▶ WORK TO COMPLETE:
A – Decide whether each statement agrees with the article on the ancient roots of coronavirus ACE2 binding. (i) The new work appeared in the journal Nature. (ii) The ability to bind ACE2 is a late evolutionary development in bat SARS-related coronaviruses. (iii) COVID-19 is the first viral outbreak driven by a coronavirus that acquired the key to our cells. Answer yes or no for each, and quote the deciding words of the article.
B – Carry on the article on the ancient roots of coronavirus ACE2 binding, picking up right after its final sentence.

BEGIN SELECTED TEXT

Coronavirus’ distant past reveals ancient roots of trait that could help them jump species

SARS-related coronaviruses with theoretical spillover potential more widespread than previously thought
Computer illustration of the novel coronavirus
A study of the distant evolution of SARS-related coronavirus spike proteins (red) shows that more may be able to bind ACE2 receptors than previously thought. Stock photo courtesy of Getty Images

To infect our cells, SARS-CoV-2’s spike protein turns the key on the molecular doorway formed by our ACE2 protein. Mutations that adapted its spike protein to human ACE2 helped the virus make its way out of bats, where SARS-related coronaviruses have circulated for thousands of years, and eventually trigger the COVID-19 pandemic. After the smaller SARS epidemic in the early 2000s, COVID-19 is the second viral outbreak driven by a coronavirus that acquired the key to our cells.

New work, published Thursday in the journal Nature from scientists at Fred Hutchinson Cancer Research Center and the University of Washington, suggests that to safeguard against other coronaviruses that could gain the ability to sneak into our cells, we need to think globally. The researchers found that the ability to bind ACE2 — a crucial trait in species-jumping coronaviruses — could be a more widespread possibility than previously thought. Instead of being a late evolutionary development, the ability to bind ACE2 is an ancient property of bat SARS-related coronaviruses — and found in coronaviruses outside of Asia.

END SELECTED TEXT
BEGIN DATASET EXCERPT

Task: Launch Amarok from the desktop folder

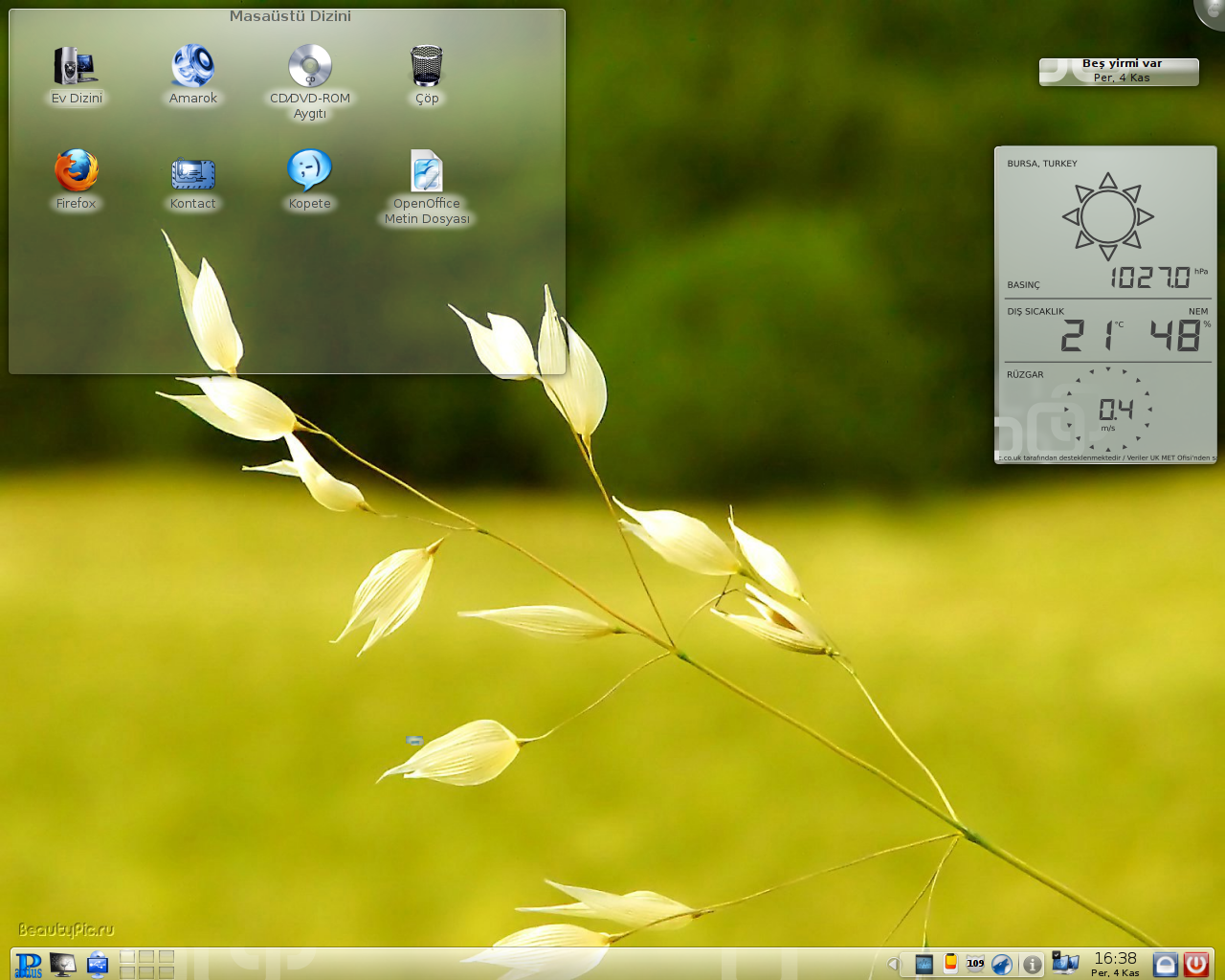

END DATASET EXCERPT

▶ ANSWERS PROVIDED:
A –
(i) Yes: "published Thursday in the journal Nature"
(ii) No: "Instead of being a late evolutionary development, the ability to bind ACE2 is an ancient property of bat SARS-related coronaviruses"
(iii) No: "COVID-19 is the second viral outbreak driven by a coronavirus that acquired the key to our cells"

B –
The researchers found that many of the coronaviruses that already bind one species’ ACE2 can jump to another species’ ACE2 (including humans’) by switching a single protein building block, or amino acid. Binding to human ACE2 is not the only requirement for spillover into humans, but it’s an important hurdle a coronavirus must clear to start a pandemic, said Dr. Tyler Starr, the postdoctoral fellow in Hutch evolutionary biologist Dr. Jesse Bloom’s lab who led the work.

Researchers who are working on broad coronavirus vaccines and treatments in preparation for future viral spillovers must take these more distantly related viruses into account, he said.

“People who are working on surveillance and therapeutic antibody development need to expand their breadth,” Starr said. “If you don’t test viruses [from around the world] you’re missing the plot. We don’t know where the next pandemic might come from.”

The findings also highlight the care that should be taken in handling and sampling coronaviruses with unknown ACE2 binding potential, he said.

SARS-related coronavirus family tree
A phylogenetic tree of SARS-related coronavirus spike protein receptor-binding domains showing the main family groups, or clades. Blue viruses are most closely related to SARS-CoV-2, the source of the COVID-19 pandemic. Green viruses are most closely related to SARS-CoV-1, which triggered the SARS epidemic in 2002. The yellow viruses form another clade in Asia, while viruses in the pink clade circulate in Europe and Africa. Starr, Zepeda et. al, Nature 2021

An evolutionary tree doesn’t add up

Starr, who joined Bloom’s lab to study HIV and quickly pivoted to SARS-CoV-2 when the COVID-19 pandemic struck, was inspired to study the origins of ACE2 binding in SARS-related coronaviruses (known as sarbecoviruses) after researching the hunt for the origins of SARS-CoV-1, which caused an epidemic in Asia in 2003.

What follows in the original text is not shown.